= Material provided =
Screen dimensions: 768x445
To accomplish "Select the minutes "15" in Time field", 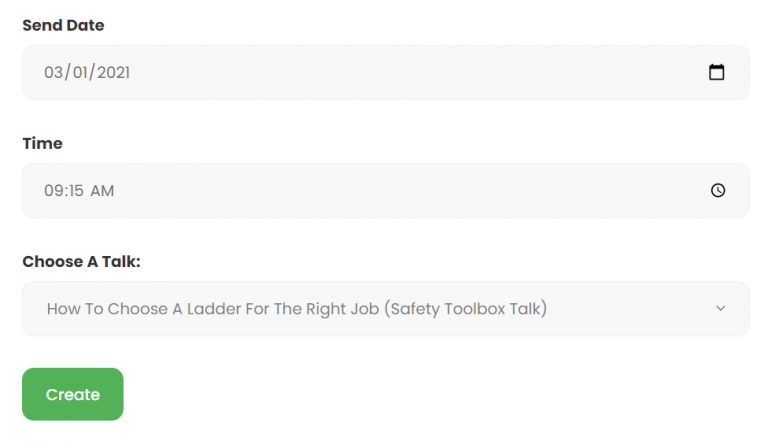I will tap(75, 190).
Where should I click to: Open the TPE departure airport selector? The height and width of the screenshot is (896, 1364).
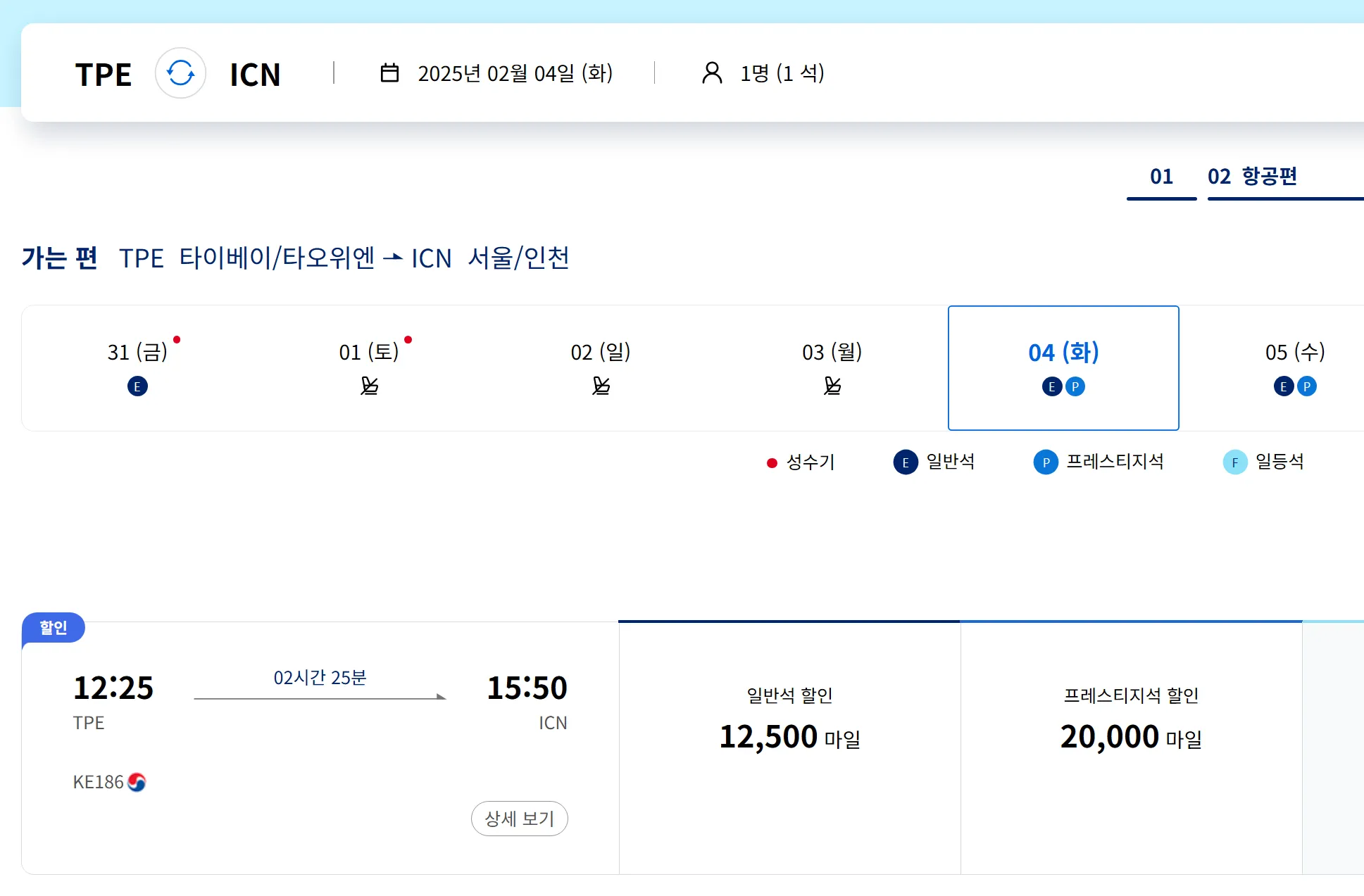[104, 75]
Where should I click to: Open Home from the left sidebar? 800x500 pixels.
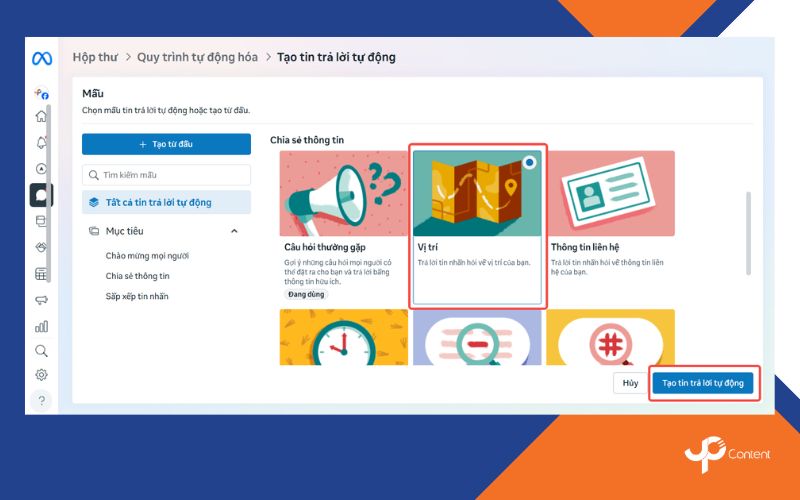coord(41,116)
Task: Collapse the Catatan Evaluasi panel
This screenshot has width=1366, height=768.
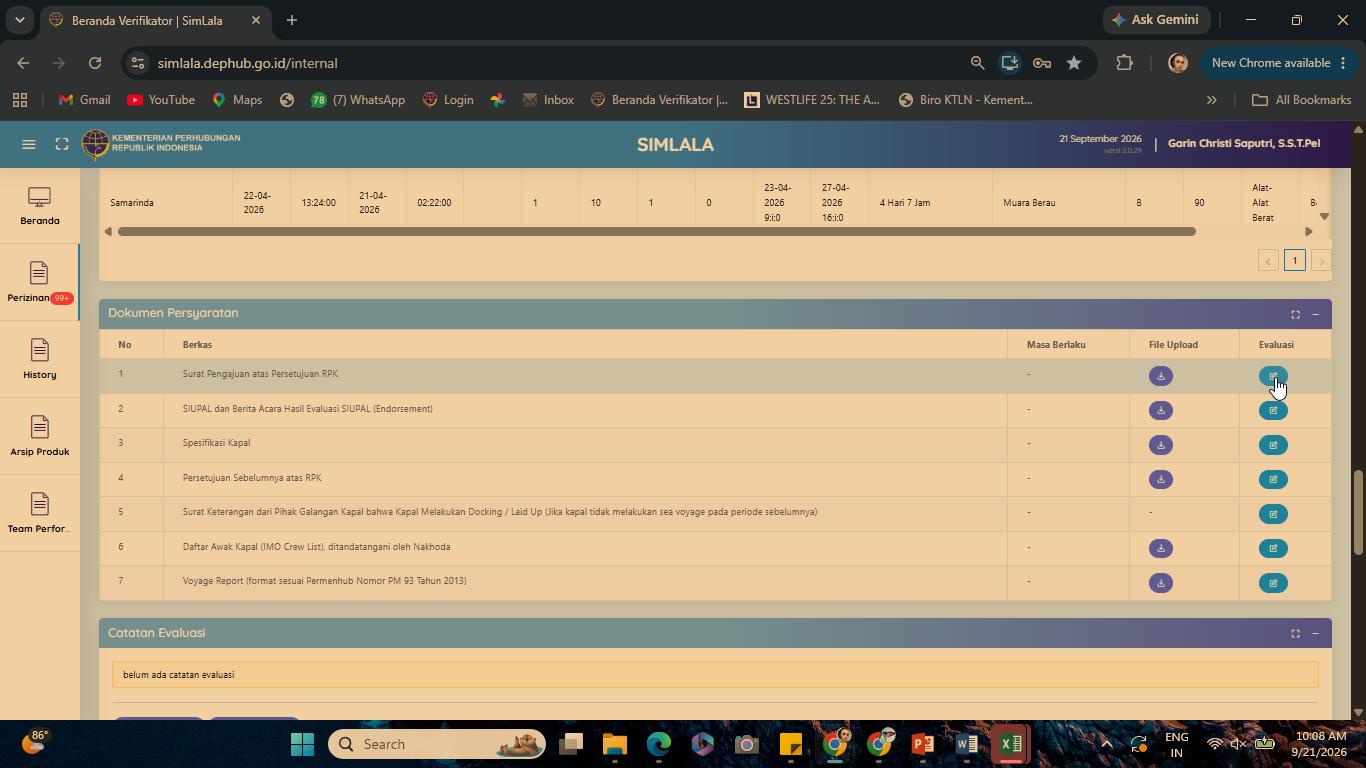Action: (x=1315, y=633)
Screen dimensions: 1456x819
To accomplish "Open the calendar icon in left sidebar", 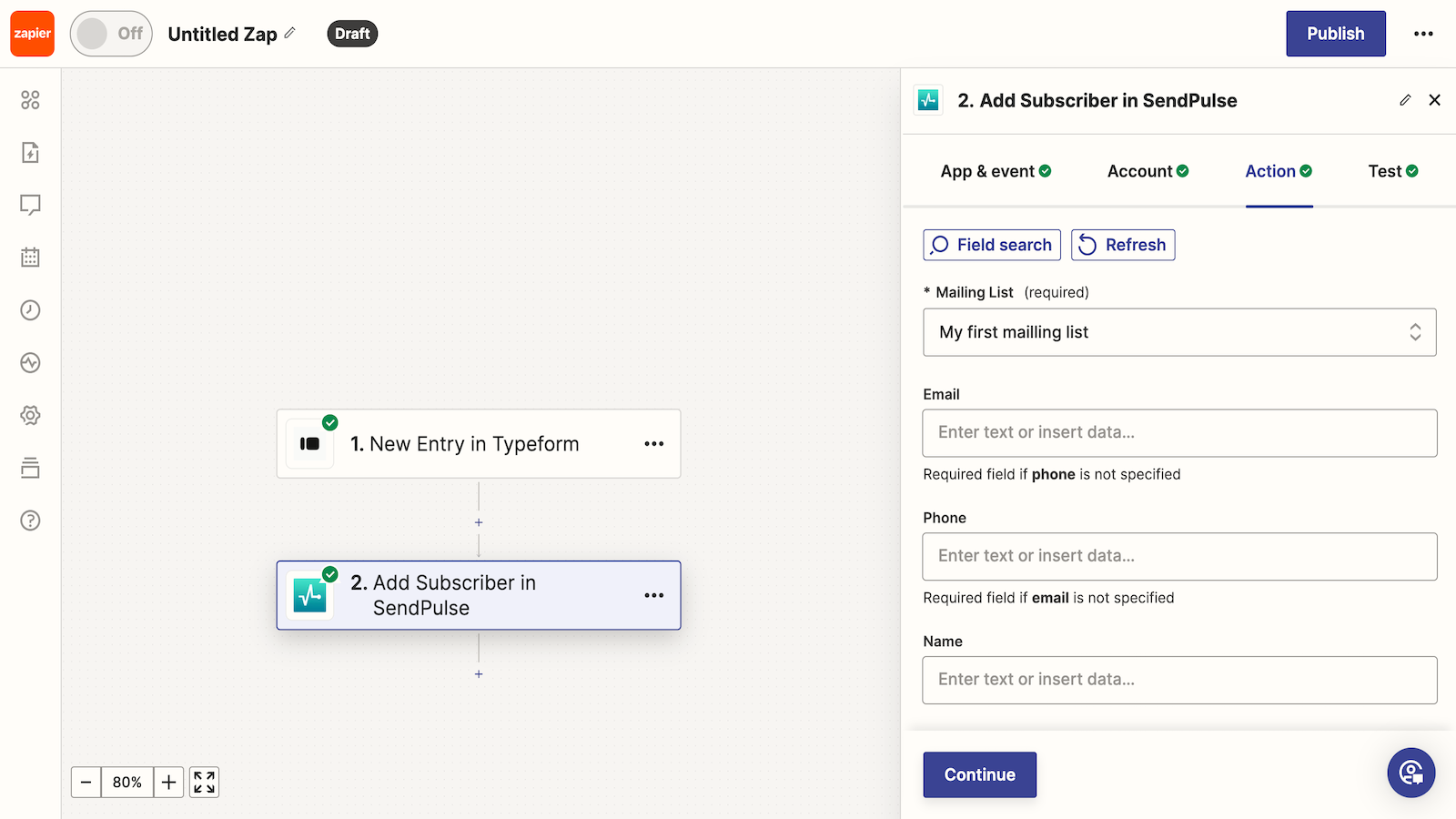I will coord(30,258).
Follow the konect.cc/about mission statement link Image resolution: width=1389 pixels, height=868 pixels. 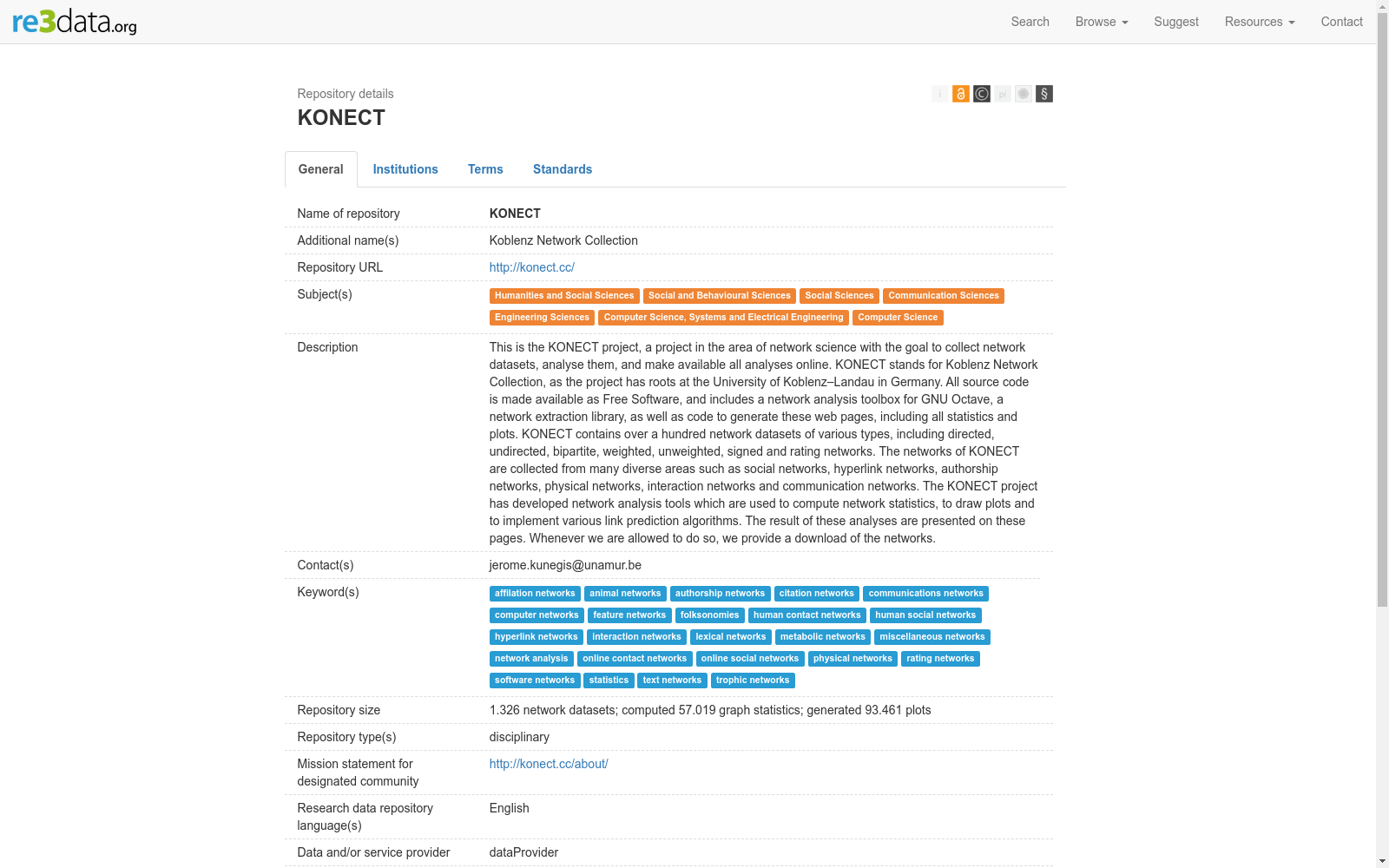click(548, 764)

= Job =
List every line of the material above that contains the word "should".

= Finished answer =
Where should I click to: Open the TPE departure airport selector? The height and width of the screenshot is (896, 1364).
Where should I click to: Open Home from the left sidebar? 800x500 pixels.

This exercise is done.